*** Opening of Dataset excerpts ***

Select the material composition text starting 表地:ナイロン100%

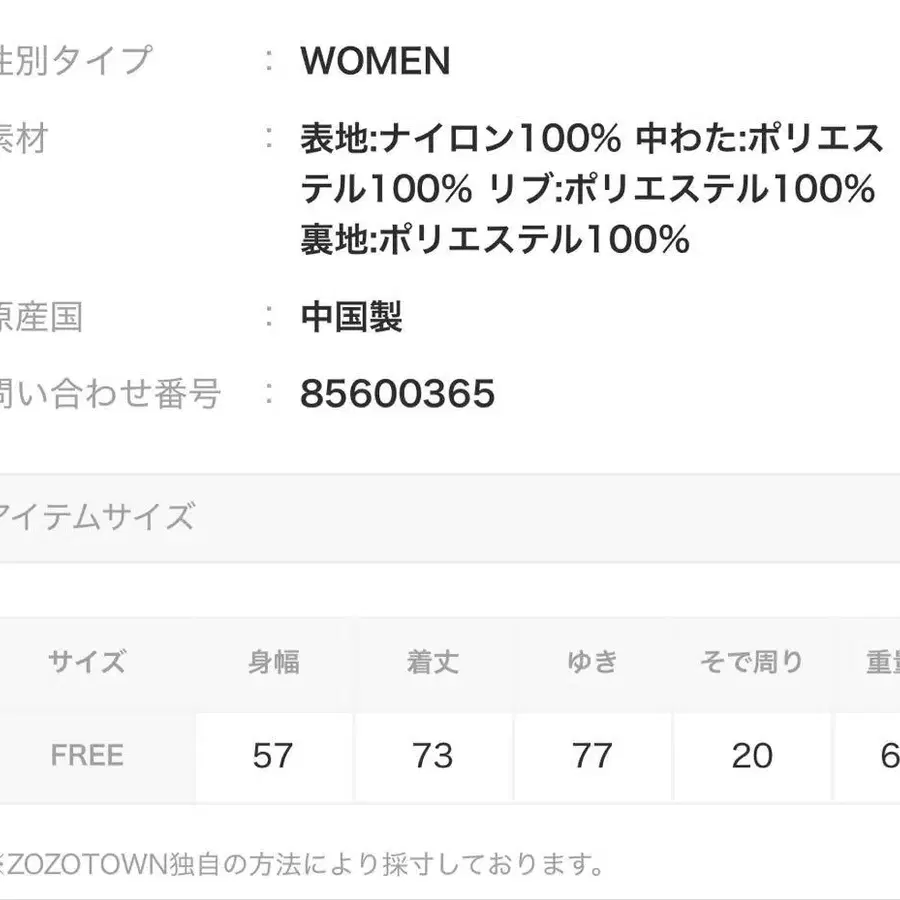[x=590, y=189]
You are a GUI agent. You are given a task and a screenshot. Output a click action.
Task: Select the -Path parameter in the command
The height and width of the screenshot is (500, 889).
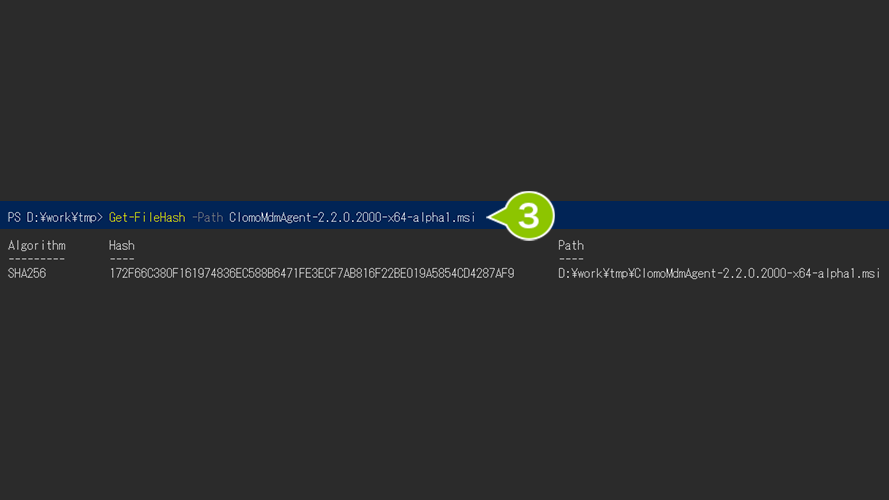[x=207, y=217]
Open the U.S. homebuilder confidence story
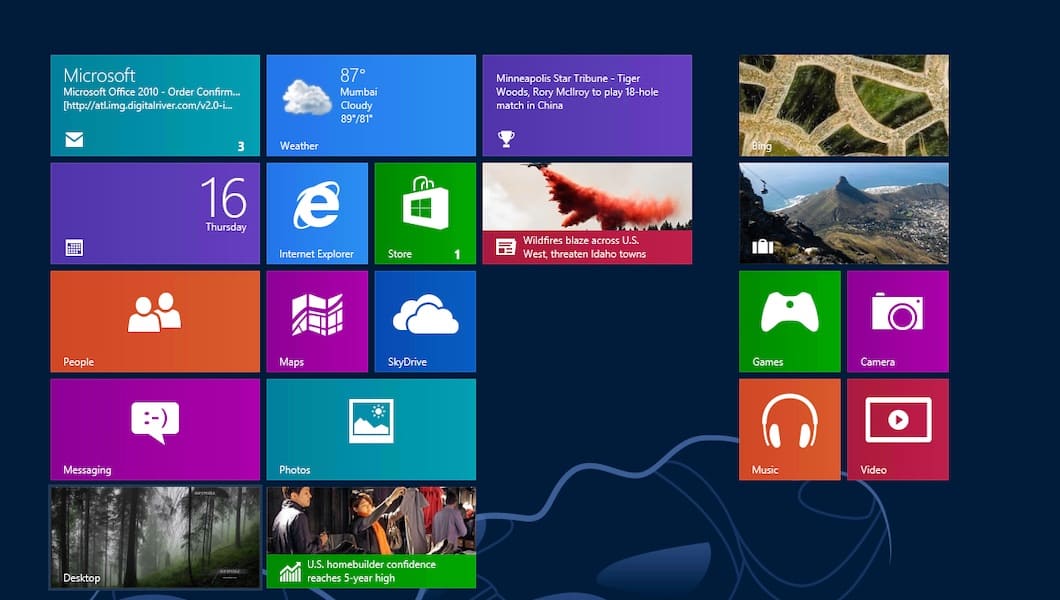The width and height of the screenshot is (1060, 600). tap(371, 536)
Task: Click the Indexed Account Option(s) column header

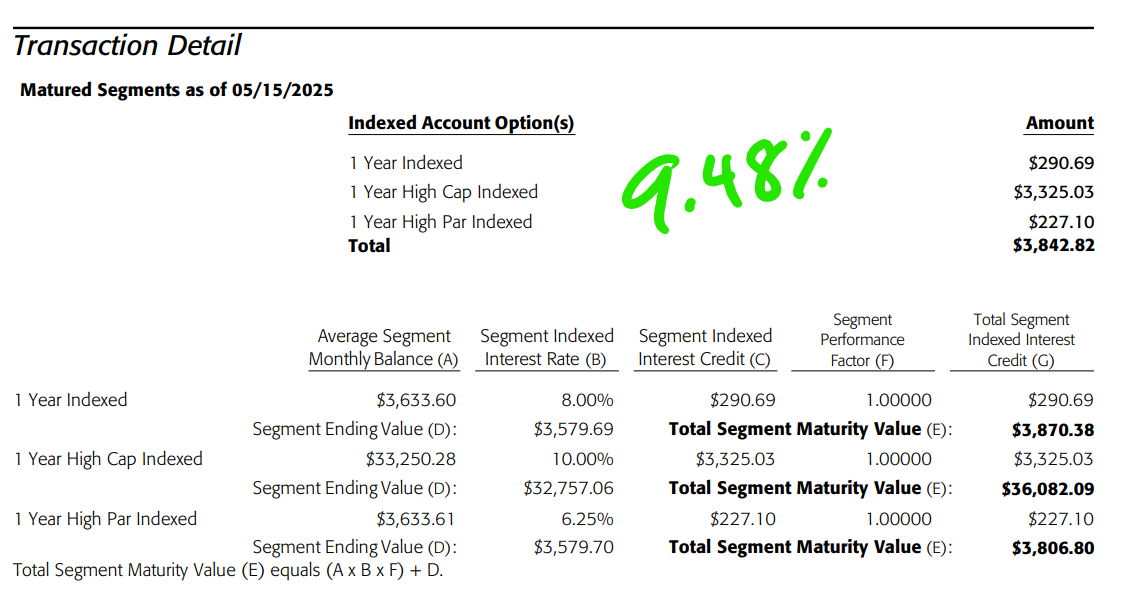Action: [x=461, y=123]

*** Close of Dataset excerpts ***

### Problem description:
Set down the material above as is, without any pictures.

### Solution to this problem:
Select the material composition text starting 表地:ナイロン100%

[x=590, y=189]
You are a GUI agent. You are given a task and a screenshot. Output a click action.
Task: Select the -Path parameter in the command
The height and width of the screenshot is (500, 889).
[x=207, y=217]
Open the U.S. homebuilder confidence story
The width and height of the screenshot is (1060, 600). tap(371, 536)
Task: Click the Indexed Account Option(s) column header

Action: [x=461, y=123]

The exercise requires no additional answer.